Mutations in SLC25A26, encoding the mitochondrial S-adenosylmethionine (SAM) transporter, were identified in patients in three families though homozygosity mapping and exome sequencing. Clinical manifestations ranged from foetal hydrops to episodes of lactic acidosis and cardiopulmonary collapse in childhood with chronic progressive muscle weakness.
The authors showed that the defect of SAM import into mitochondria causes an intramitochondrial methylation deficiency, which in turn affects mitochondrial RNA stability, protein modification, mitochondrial translation, and the biosynthesis of CoQ10 and lipoic acid. This a novel and fascinating mechanism of mitochondrial disease.
Interestingly, the group found that intramitochondrial methylation was not entirely abolished, suggesting the existence of alternative mechanisms, such as other forms of methylation or recycling of methyl groups originating from imported methylated proteins. To me, this underlines the fact that intramitochondrial methylation is still incompletely explored, and implies that a better understanding of these alternative mechanisms might lead to potential treatment options for this condition.

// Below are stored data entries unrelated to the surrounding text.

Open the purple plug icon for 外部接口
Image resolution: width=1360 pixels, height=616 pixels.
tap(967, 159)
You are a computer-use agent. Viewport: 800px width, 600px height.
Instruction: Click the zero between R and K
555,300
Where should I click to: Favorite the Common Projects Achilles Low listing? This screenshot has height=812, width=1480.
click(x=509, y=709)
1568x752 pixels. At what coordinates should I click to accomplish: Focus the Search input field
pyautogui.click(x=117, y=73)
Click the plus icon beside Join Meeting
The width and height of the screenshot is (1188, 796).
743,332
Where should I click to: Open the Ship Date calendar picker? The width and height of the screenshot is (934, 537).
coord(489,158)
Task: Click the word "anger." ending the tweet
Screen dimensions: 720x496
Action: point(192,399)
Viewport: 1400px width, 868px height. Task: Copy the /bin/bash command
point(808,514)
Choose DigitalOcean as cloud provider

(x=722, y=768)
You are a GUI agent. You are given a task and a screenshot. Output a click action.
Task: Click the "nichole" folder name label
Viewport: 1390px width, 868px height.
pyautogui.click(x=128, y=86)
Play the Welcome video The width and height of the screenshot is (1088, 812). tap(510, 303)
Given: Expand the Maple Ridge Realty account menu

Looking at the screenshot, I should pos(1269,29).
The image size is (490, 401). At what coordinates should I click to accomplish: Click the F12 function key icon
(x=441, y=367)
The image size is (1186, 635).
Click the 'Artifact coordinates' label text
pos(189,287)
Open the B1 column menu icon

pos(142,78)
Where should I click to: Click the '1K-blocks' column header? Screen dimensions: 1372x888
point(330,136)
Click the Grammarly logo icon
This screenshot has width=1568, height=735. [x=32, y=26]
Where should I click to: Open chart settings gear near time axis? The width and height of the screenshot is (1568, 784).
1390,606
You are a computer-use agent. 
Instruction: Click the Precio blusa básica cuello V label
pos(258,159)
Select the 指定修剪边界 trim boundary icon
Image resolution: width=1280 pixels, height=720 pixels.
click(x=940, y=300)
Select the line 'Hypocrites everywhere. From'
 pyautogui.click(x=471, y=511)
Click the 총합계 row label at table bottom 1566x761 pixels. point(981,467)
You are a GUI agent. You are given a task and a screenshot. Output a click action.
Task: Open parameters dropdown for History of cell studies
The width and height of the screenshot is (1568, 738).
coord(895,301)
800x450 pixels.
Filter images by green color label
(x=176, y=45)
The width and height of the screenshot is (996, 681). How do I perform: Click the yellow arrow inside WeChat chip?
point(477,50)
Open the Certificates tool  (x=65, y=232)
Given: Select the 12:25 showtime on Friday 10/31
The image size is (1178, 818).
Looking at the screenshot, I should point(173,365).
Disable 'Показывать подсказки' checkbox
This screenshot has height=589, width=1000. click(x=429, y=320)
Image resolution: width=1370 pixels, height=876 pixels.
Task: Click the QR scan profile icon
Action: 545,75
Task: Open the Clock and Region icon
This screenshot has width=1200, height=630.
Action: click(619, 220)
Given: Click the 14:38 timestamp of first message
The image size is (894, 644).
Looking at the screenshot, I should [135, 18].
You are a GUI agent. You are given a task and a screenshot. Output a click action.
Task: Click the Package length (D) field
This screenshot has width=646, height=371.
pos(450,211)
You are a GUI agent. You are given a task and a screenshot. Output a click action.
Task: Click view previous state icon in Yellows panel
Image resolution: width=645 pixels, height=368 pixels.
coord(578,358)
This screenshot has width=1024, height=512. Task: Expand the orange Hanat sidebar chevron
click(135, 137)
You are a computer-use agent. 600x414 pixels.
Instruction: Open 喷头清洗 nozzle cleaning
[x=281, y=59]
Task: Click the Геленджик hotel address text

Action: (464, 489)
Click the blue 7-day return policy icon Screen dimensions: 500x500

This study also highlights the physiological importance of intramitochondrial methylation. I think it might be interesting to speculate on the role that a secondary deficiency in intramitochondrial methylation might play in the pathophysiology of remethylation disorders that result in a global deficiency of SAM (e.g. MTHFR deficiency).
Kishita Y, Pajak A, Bolar NA, et al (2015) Intra-mitochondrial Methylation Deficiency Due to Mutations in SLC25A26. Am J Hum Genet 97: 761-768.